PICO 4: In trauma patients with cardiac arrest due to suspected subdiaphragmatic bleeding, should REBOA versus resuscitative thoracotomy be utilized to increase the rate ROSC, decrease time to the aortic occlusion, and decrease mortality?
PICO 5: In hemodynamically unstable patients with subdiaphragmatic bleeding of non-traumatic etiology, should REBOA versus no REBOA be performed, prior to definitive hemostatic procedures, to decrease blood transfusion requirements and mortality?
PICO 6: In hemodynamically stable patients with anticipated subdiaphragmatic bleeding due to placenta accreta syndrome (PAS), should REBOA vs no REBOA be performed prophylactically, prior to definitive hemostatic procedures, to decrease blood
transfusion requirements and blood loss?

Recommendations:
PICO 1: In hemodynamically unstable trauma patients with suspected subdiaphragmatic bleeding, our analysis showed no mortality benefit for REBOA over no REBOA. The committee gave a conditional recommendation against using REBOA in this population.
PICO 2: In hemodynamically unstable trauma patients with suspected subdiaphragmatic bleeding due to blunt pelvic fractures, quantitative analysis demonstrated two times greater odds of mortality for the REBOA population. The committee gave a conditional recommendation against using REBOA in this population.
PICO 3: In trauma patients with cardiac arrest or impending cardiac arrest due to suspected subdiaphragmatic bleeding, quantitative analysis demonstrated nearly four times lower odds of mortality for the REBOA population, however due to poor quality evidence and ambiguity of patient inclusion, the committee could not make a recommendation for or against using REBOA in this population.
PICO 4: In trauma patients with cardiac arrest due to suspected subdiaphragmatic bleeding, quantitative analysis demonstrated lower odds of mortality for REBOA by more than half and slightly longer time from initiation to successful aortic occlusion. The committee made a conditional recommendation for using REBOA in this population.
PICO 5: Lack of research prevented the committee from making a recommendation for or against REBOA in this patient population.
PICO 6: On pooled analysis, prophylactic use of REBOA prior to cesarean section ± hysterectomy in patients with PAS led to a reduction of pRBC transfusion by close to 3 units and EBL by 1L. The committee made a conditional recommendation for the use of REBOA in this patient population.

Clinical Application: 
This systematic review highlights the best available evidence pertaining to the use of REBOA in hypotensive trauma and nontrauma patients with suspected subdiaphragmatic bleeding. It identifies a unique patient population with placenta accreta that may benefit from prophylactic use of the REBOA catheter prior to cesarean section.

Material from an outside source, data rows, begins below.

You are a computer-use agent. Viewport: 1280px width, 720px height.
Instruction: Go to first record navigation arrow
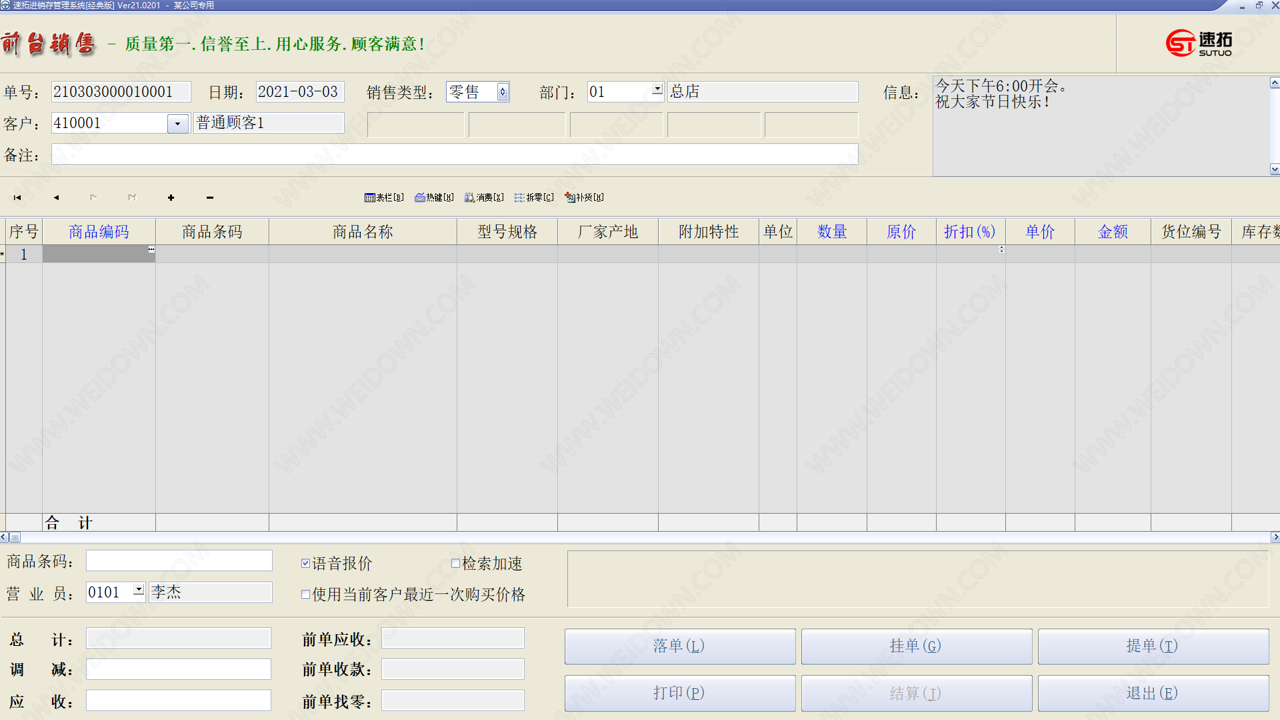17,198
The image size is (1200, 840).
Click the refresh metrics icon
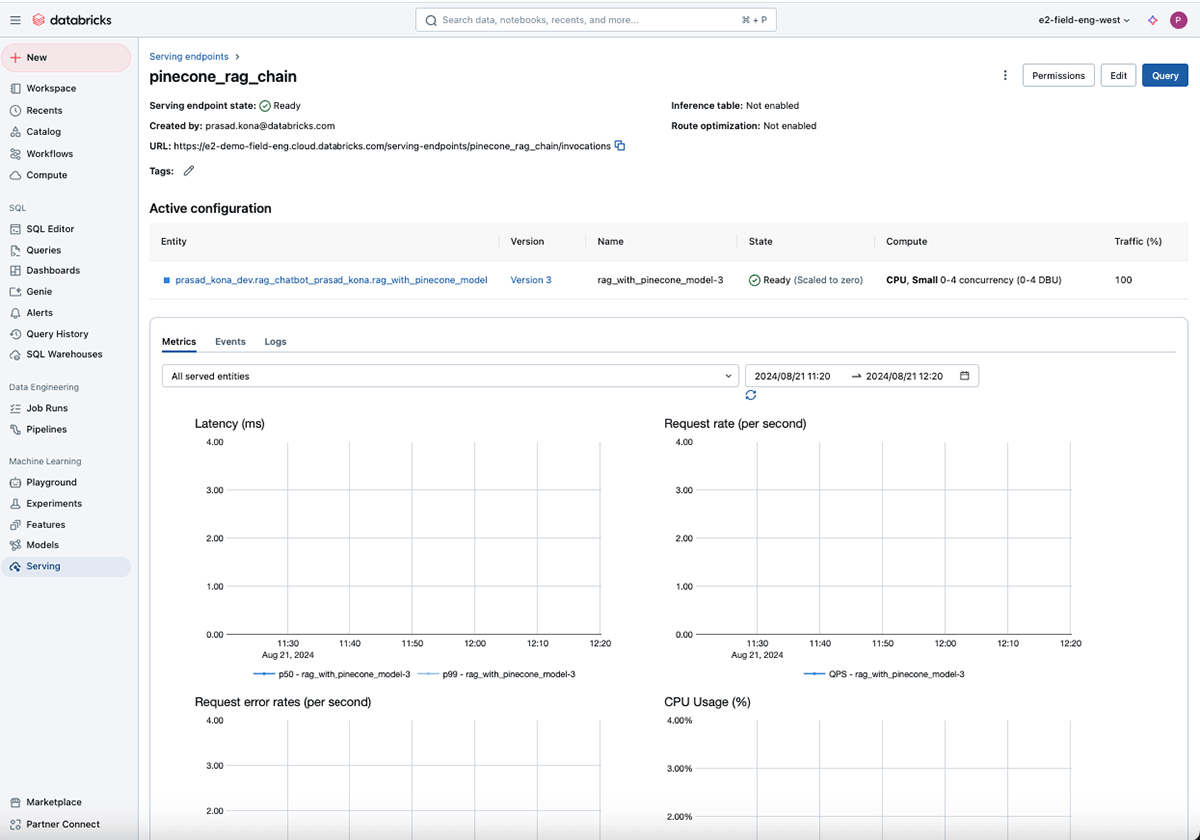751,395
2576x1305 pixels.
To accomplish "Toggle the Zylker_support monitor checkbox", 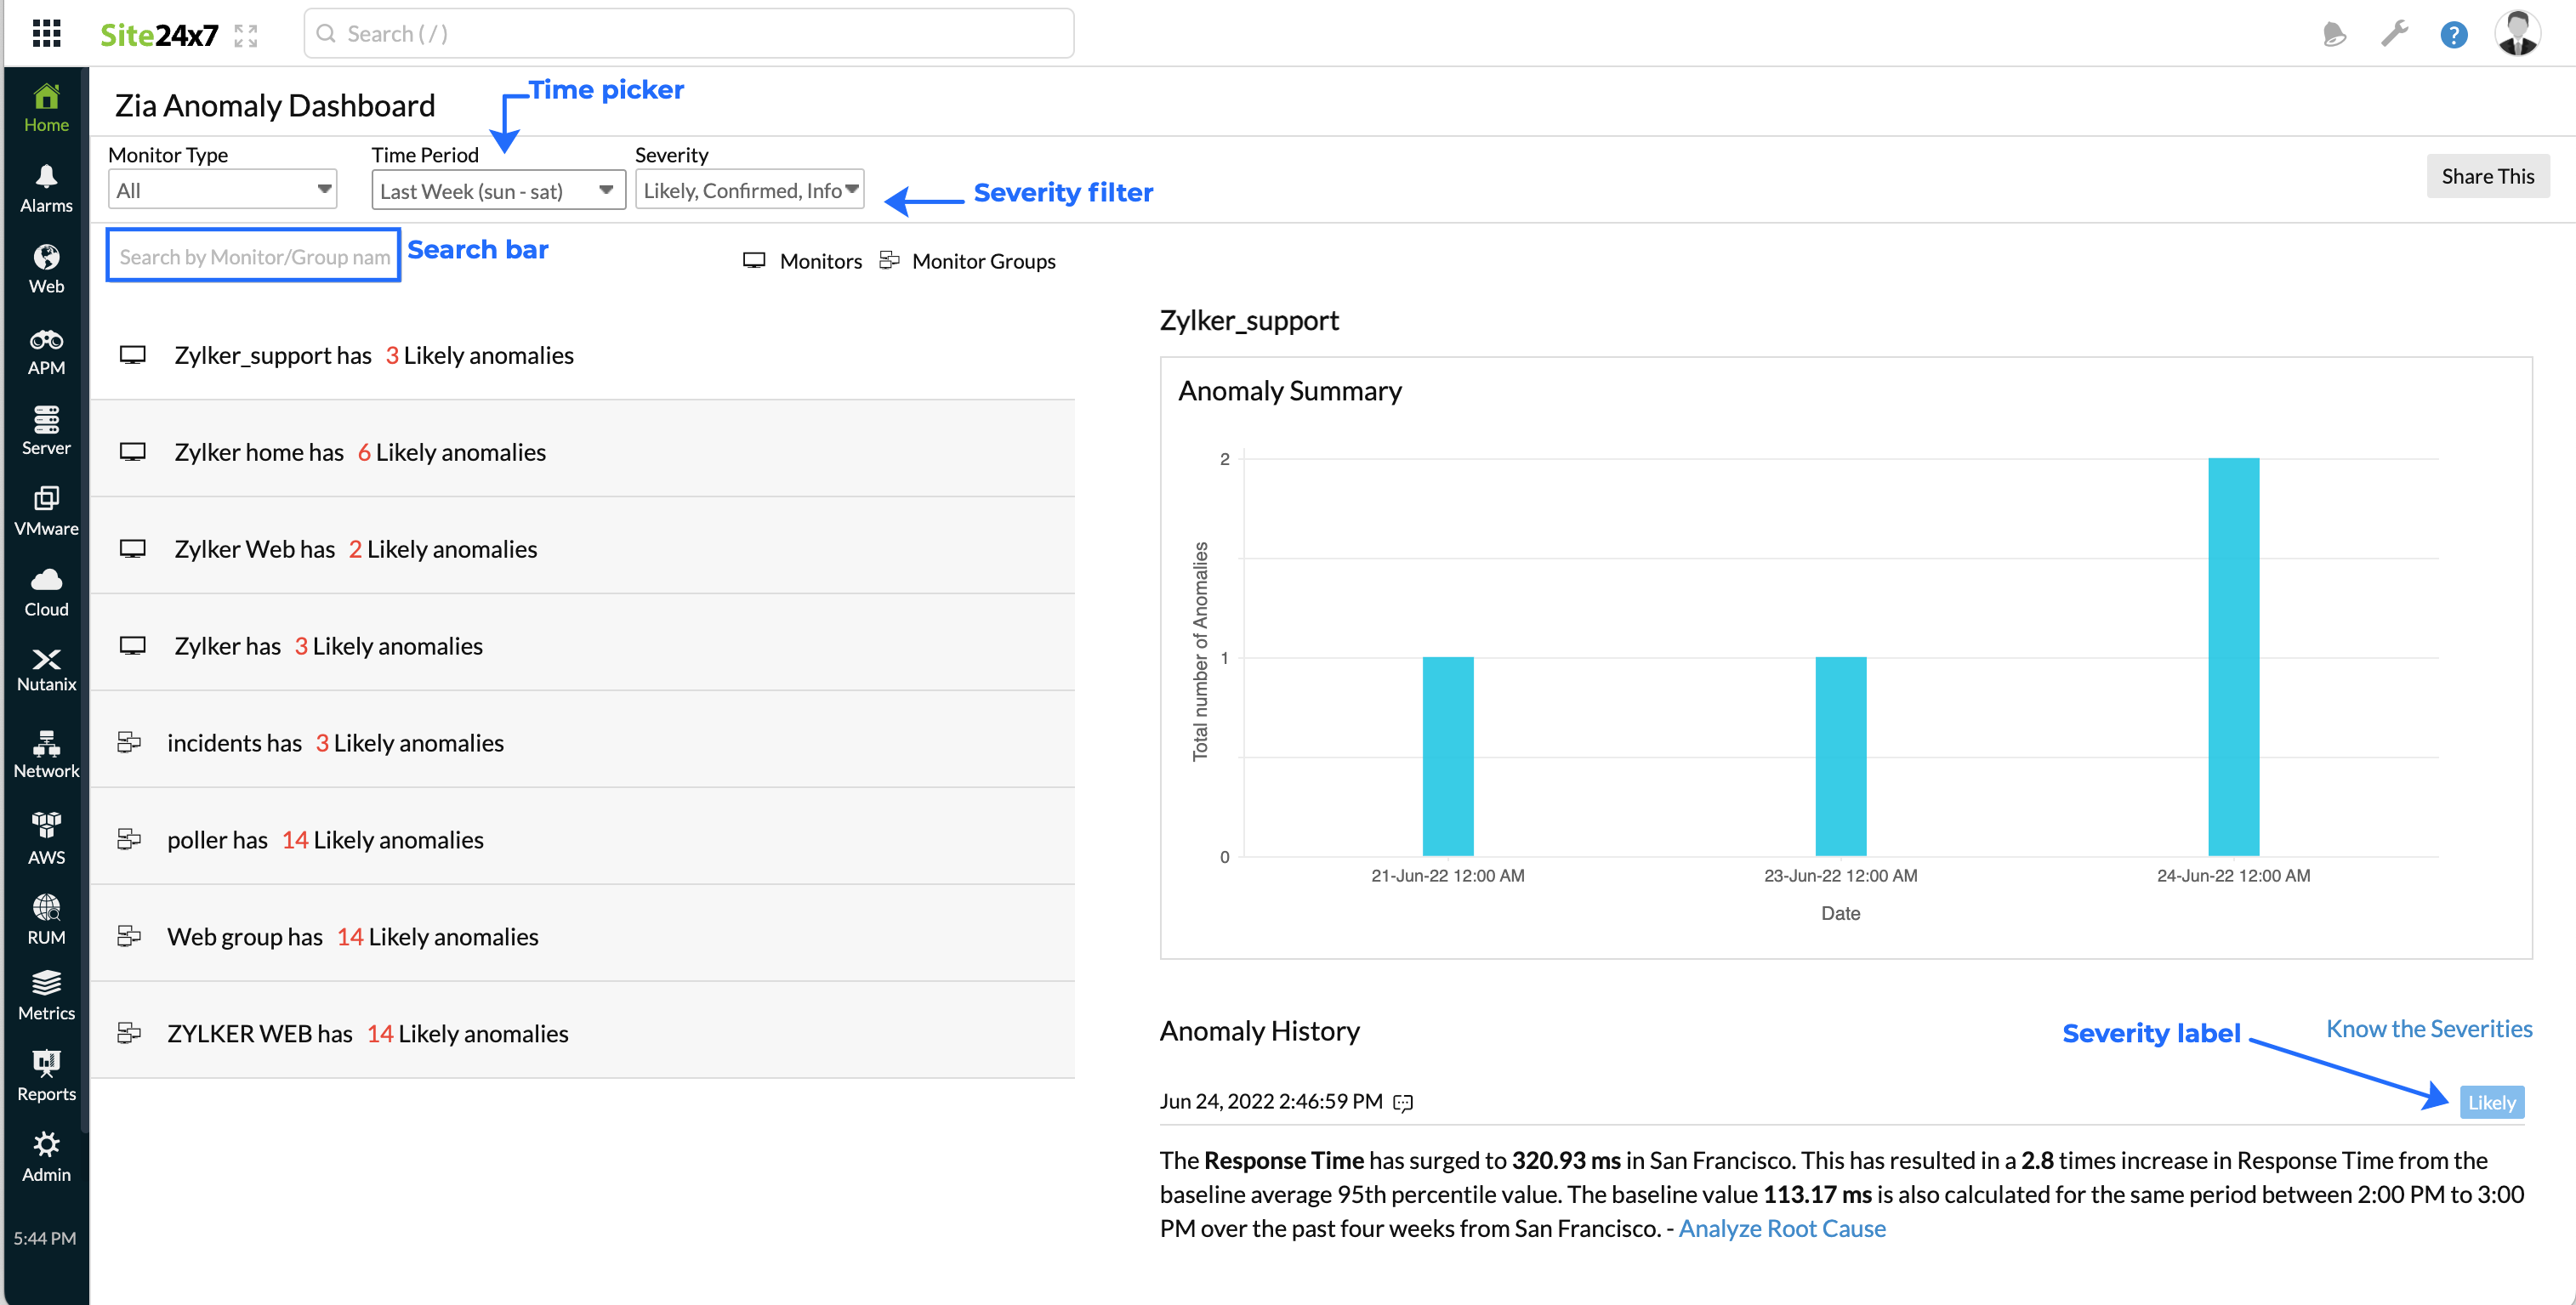I will pos(134,353).
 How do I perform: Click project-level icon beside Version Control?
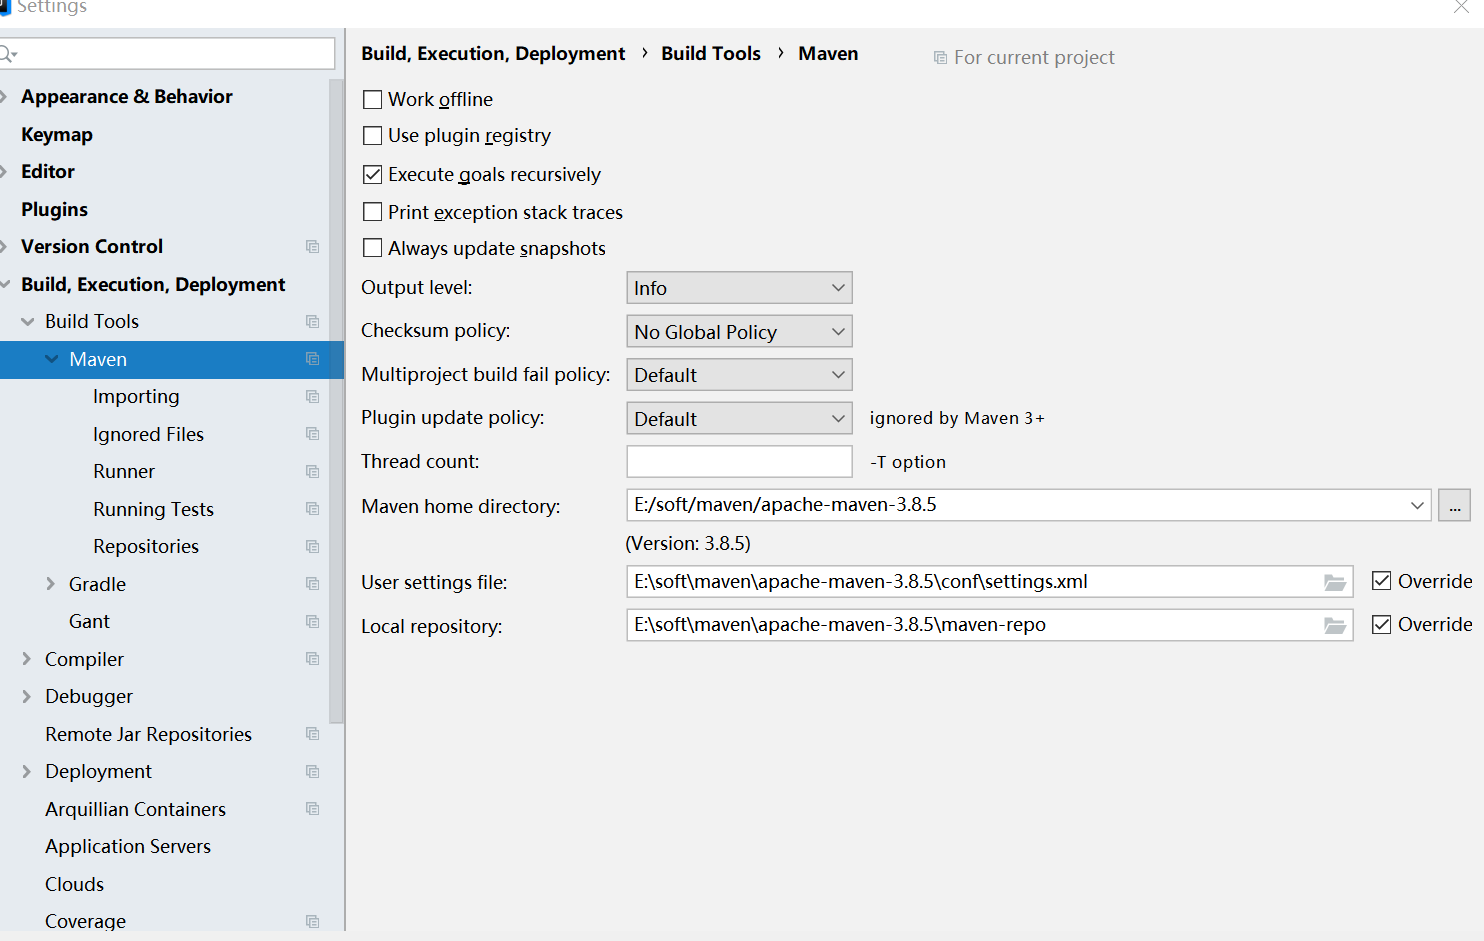click(x=312, y=247)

Given limited quality data (majority were retrospective and have a high degree of bias, span a long study period during which practice patterns may have changed, and have heterogenous inclusion criteria), the committee could only provide conditional rather than strong recommendations for the PICO questions. Resuscitative thoracotomy should still be performed as deemed necessary in individuals in extremis with suspected supradiaphragmatic bleeding.
 
Additional Thoughts/Input:Outside of placenta accreta, the indications for REBOA are unclear, without strong supportive evidence given the significant heterogeneity between studies.